Article by Canadian Sculptor Hilary Clark Cole
I graduated from the Ontario College of Art and Design in 1969, and therefore have been a professional sculptor for over thirty years, a number which always surprises me. Perhaps it is because I was born an artist, rather than becoming one, and dates and times and diplomas mean little when it is an instinctive way of life. To distill those particular professional years into accomplishments I am most proud of is also an unfamiliar exercise. However, I do have professional and social accomplishments to define here.
As a sculptor, I have found that my best work emerges when I set out to do something that I suspect may not be possible in my medium. Because welded steel is a relatively new sculptural medium compared to bronze, wood, or stone, there were, in my early years, no examples of certain techniques, and certainly no-one to show me how.
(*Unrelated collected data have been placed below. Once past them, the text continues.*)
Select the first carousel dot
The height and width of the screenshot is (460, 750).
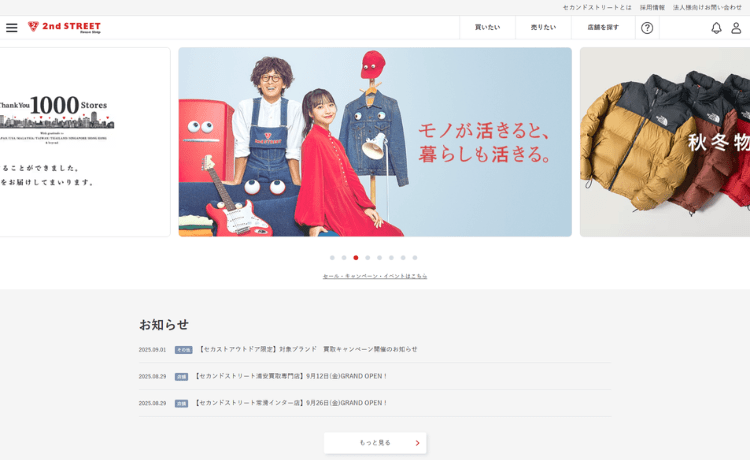pos(332,258)
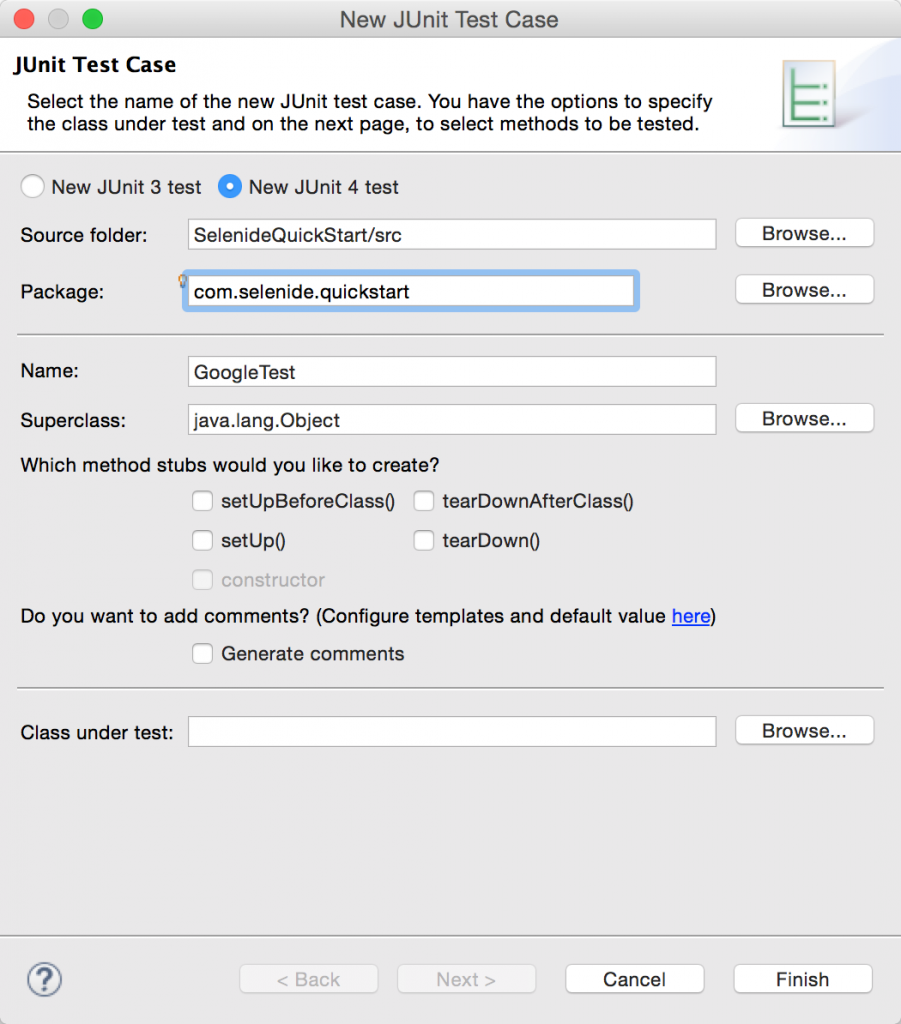Browse for the Source folder
The image size is (901, 1024).
click(804, 234)
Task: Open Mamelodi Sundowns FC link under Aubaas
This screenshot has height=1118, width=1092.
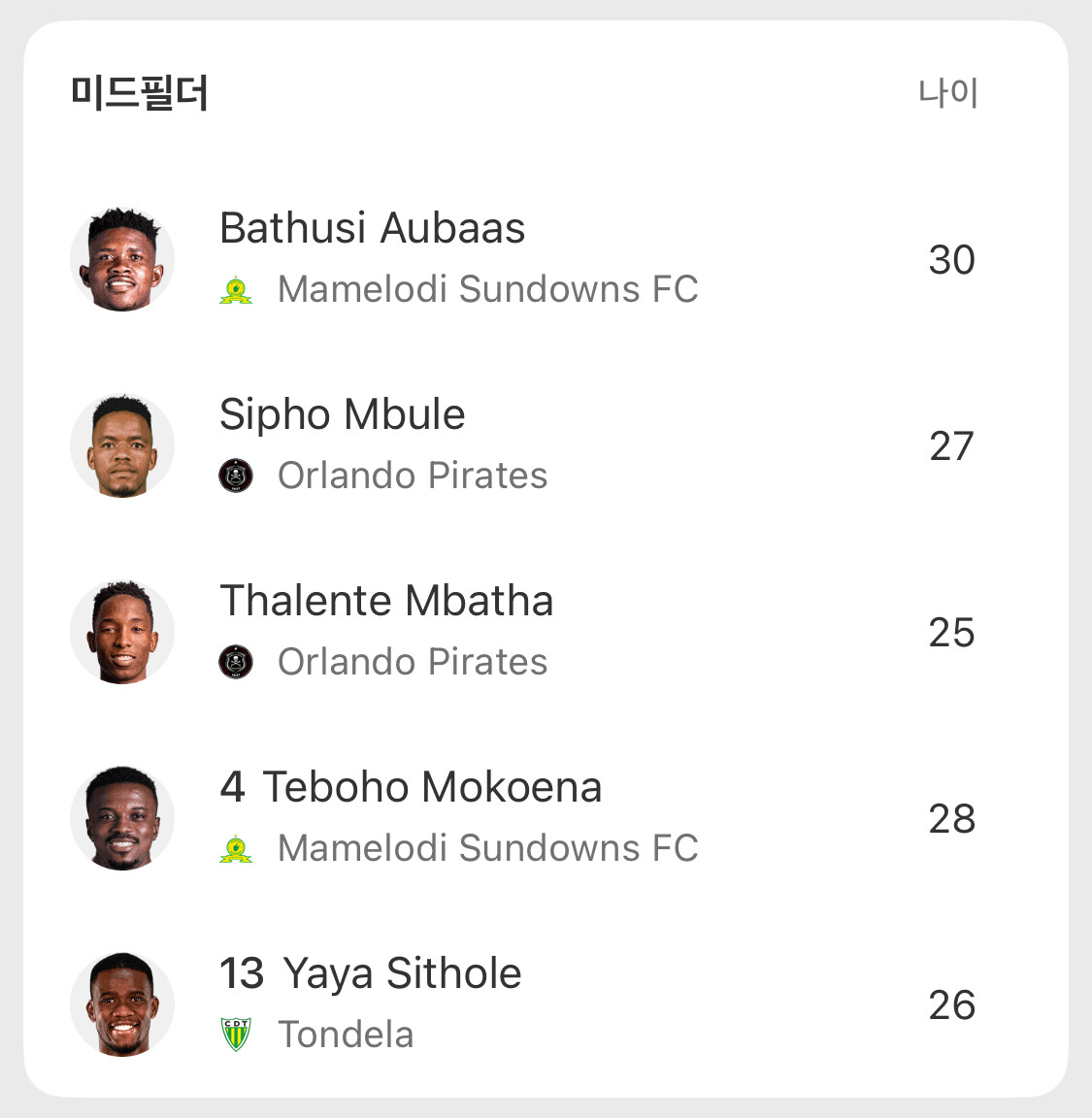Action: tap(487, 289)
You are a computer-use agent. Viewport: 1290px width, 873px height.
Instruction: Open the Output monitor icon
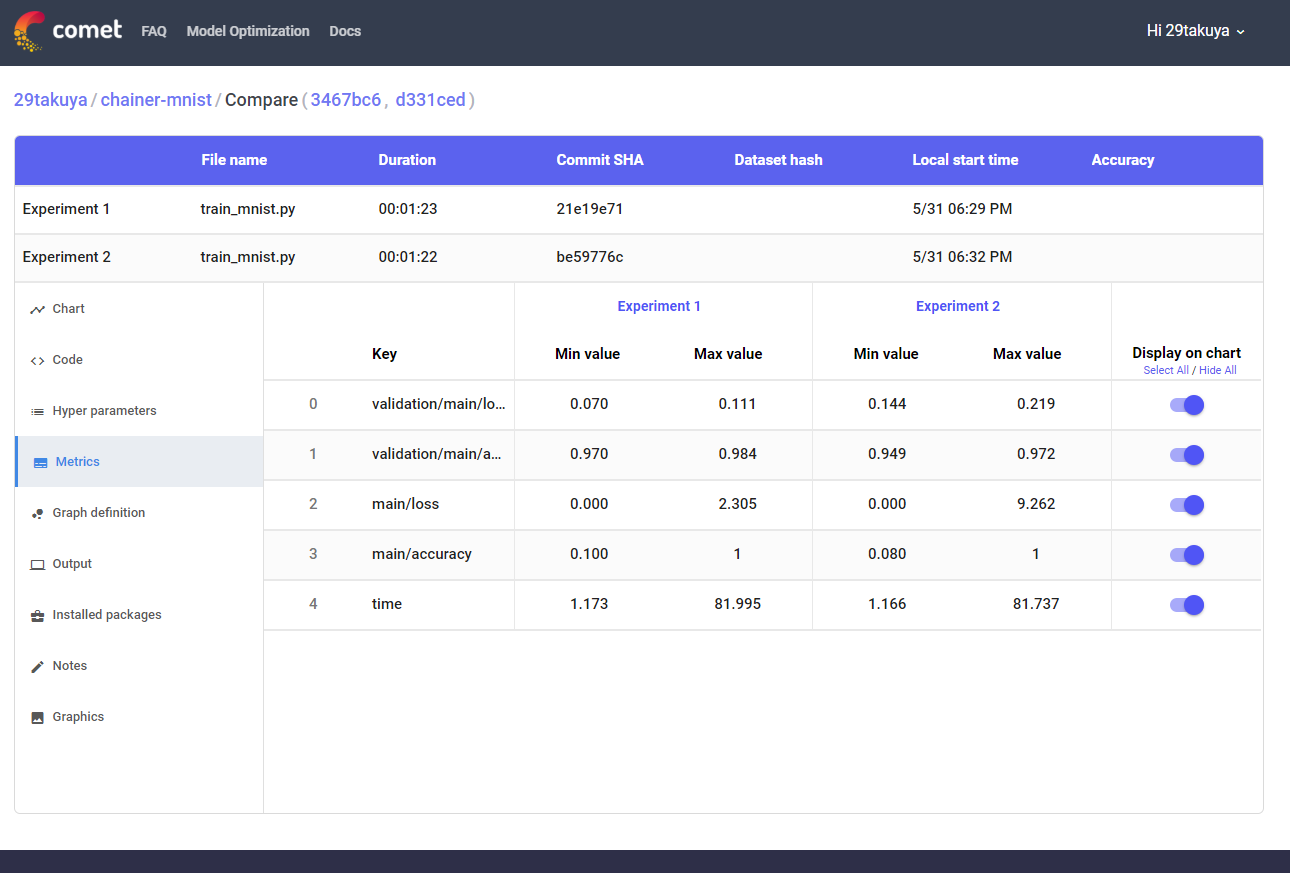coord(37,564)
It therefore forced a kind of innovation. Perhaps there has been someone working somewhere parallel to me, developing the same techniques and getting the same results. I have not seen it. I therefore feel that my efforts to express ideas with this untraditional material has helped to develop welded steel sculpture.
Metal, particularly welded steel, is a commanding material, and I must work in co-operation with it, rather than fighting it. It really is a partnership between the metal and me. I have learned that I must allow the material to speak with my voice. The pieces that give me the most pride and joy are when the steel medium and the artist's spirit combine successfully. It is then a marriage of material and subject matter, and a true work of art.
My work can be very small or very large, rough or smooth, monochromatic or colourful. It can range in subject matter from a tiny sculpture of a flower, where the curve of the leaf makes one think it is real, to a ten inch bronze or steel female figure that seems human in its detail and beauty, to the fantasy faces that command the wall, to a study of a crow, steely-natured, with blue-black torch-coloured wings, to a life-size bull moose, chunks of weathered steel speaking of power and wild nature. These sculptures tell others about the metal and about me. Every artist wants to accomplish just that. I have accomplished it, sometimes, not every time. But every now and then, I walk into a room, and see a sculpture I created twenty years ago, which the owner still loves, which is a well crafted, good quality work, which still says exactly what I meant it to say. What an amazing reward that is. It is my message. It is my gift. It is what keeps me working.
There is a profound social aspect to my career. It is also one that I am proud of. It is based on the fact that I am a woman with steel in her blood. There have been many changes in women's lives in three current generations, if one considers me to be in the middle. Women of my mother's generation struggled for equality, and many female artists and writers up until then were forced to sacrifice, or at least, diminish their potential professional careers for the traditional roles of wives and mothers. For my generation, a change in women's status occurred right in the middle of our lives when we, the products of our mother's lives, suddenly saw liberation as a viable thing and said, "Hey, wait a minute!" How my father saw my art education is a prime example of that kind of Eureka moment. He was quite disappointed and upset when he saw that I had changed my direction at Art College, and instead of discreetly entering the world of magazine illustration, I had chosen the dirty, dangerous metal shop. No place for a woman. But I was driven by some unexplained force, and he had to give in. Then, having graduated, and several years into a successful career as a metal sculptor, I happened to ask my father what his father did for a living. My grandfather, he told me, was a blacksmith. I said to him, "Dad! There is a history here! Why did you never think to mention it to me before? Why did you question my choice at art school?" and he said, "I never thought a woman could do what you do."